In 2nd Maccabees in this Sunday's first reading we heard a powerful story of bravery and courage. The story is of seven brothers and their mother arrested and tortured for their faith in God. They were being forced to eat pork in violation of God's law, under penalty of death. Each stood his ground, each remained unflinching, each declared their loyalty. And each died.
How foolish and unnecessary to die for the sake of a dietary law that was meant to guide a people to good health. Even if that law came from God, was it worth dying for? Was it not more prudent to save your life, and be able then to live to worship God in the future? Could they not have remained true to God even if giving in to this silly dictate?
Obviously for them the answer is NO! It wasn't the dietary law that mattered, it was what that law indicated - that their entire life, even beyond this existence, rested in their relationship to a God who knew them, loved them, and drew them uniquely to himself. Their life must be centered upon the God of Abraham, Issac and Jacob, upon their oneness to him with all that this entailed (even if it meant these pesky dietary laws that the king wanted them to disobey), upon their loyalty to a God who was a Father to them. Nothing else mattered ... not even retaining life in this world ... because true and ultimate life was found in him. They chose to die that they light live. They chose to be loyal to the author of life rather than to one who could take their lives. Everything else was secondary. Talk about brave hearts!
Their God (our God) has given us an even more life giving, unique and loving relationship with himself through his Son, Jesus Christ. He is what is essential for us, for without him we are nothing. He calls us to be brave and courageous in the midst of the challenges that we face. Can we die to self in order to live with him?

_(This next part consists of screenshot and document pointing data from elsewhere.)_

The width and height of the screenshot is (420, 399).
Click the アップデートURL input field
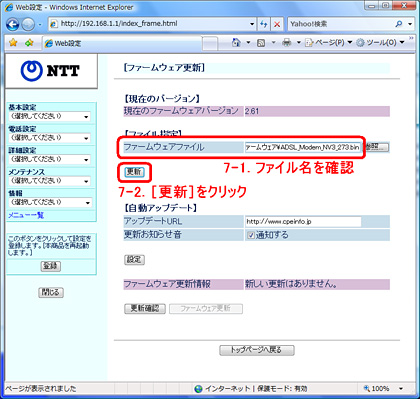point(303,222)
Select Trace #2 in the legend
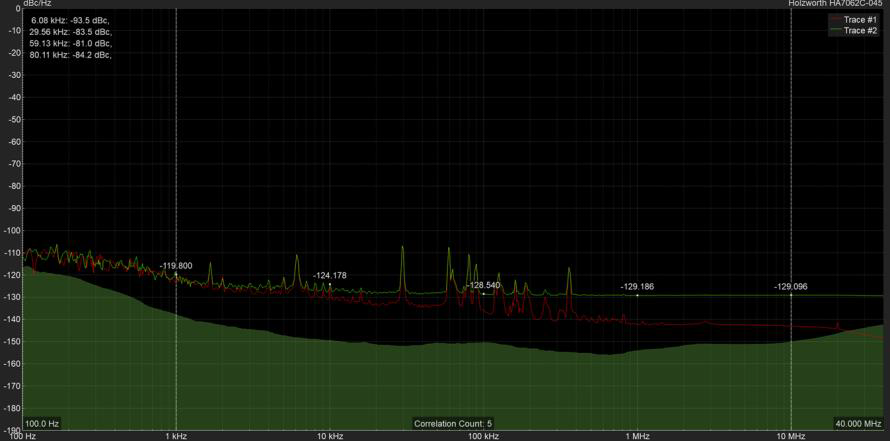Screen dimensions: 890x441 coord(860,31)
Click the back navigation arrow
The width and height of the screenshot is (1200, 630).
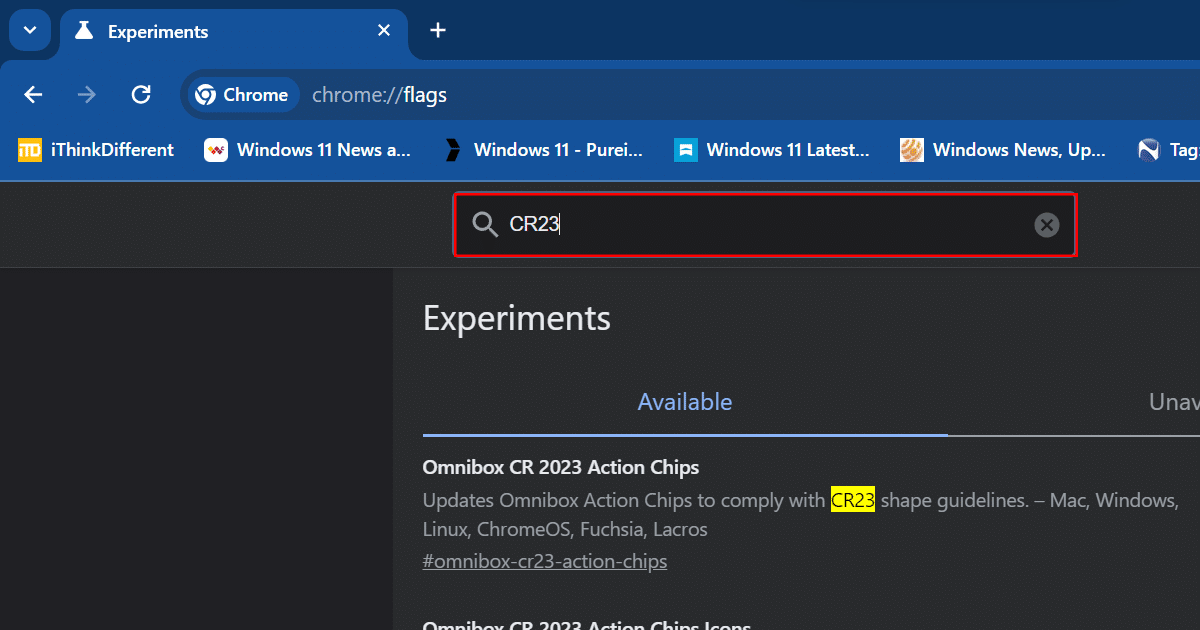tap(33, 94)
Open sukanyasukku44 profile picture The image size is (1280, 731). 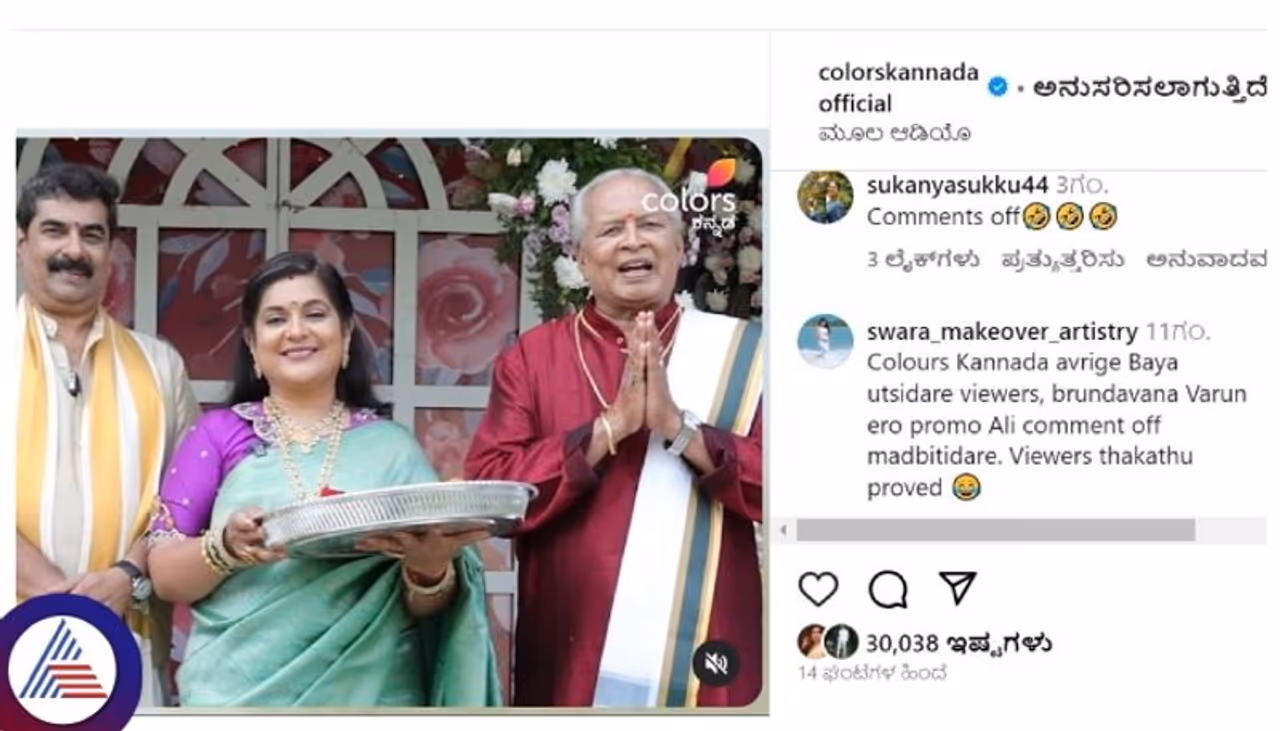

I realize that it has been almost a week since the last post (sorry), but I must make a correction for those that remember that far back. I mentioned Paul Shannon's "Adventure Time" TV show in the Pittsburgh area from years ago, and I mentioned "knish".
"Knish" (a mop head puppet), was not on the Paul Shannon show, but rather the Hank Stohl show.
Paul had a character named Nosmo King and a great jazz musician by the name of Joe Negri on his show.
Just wanted to make the correction for all of the local trivia fans.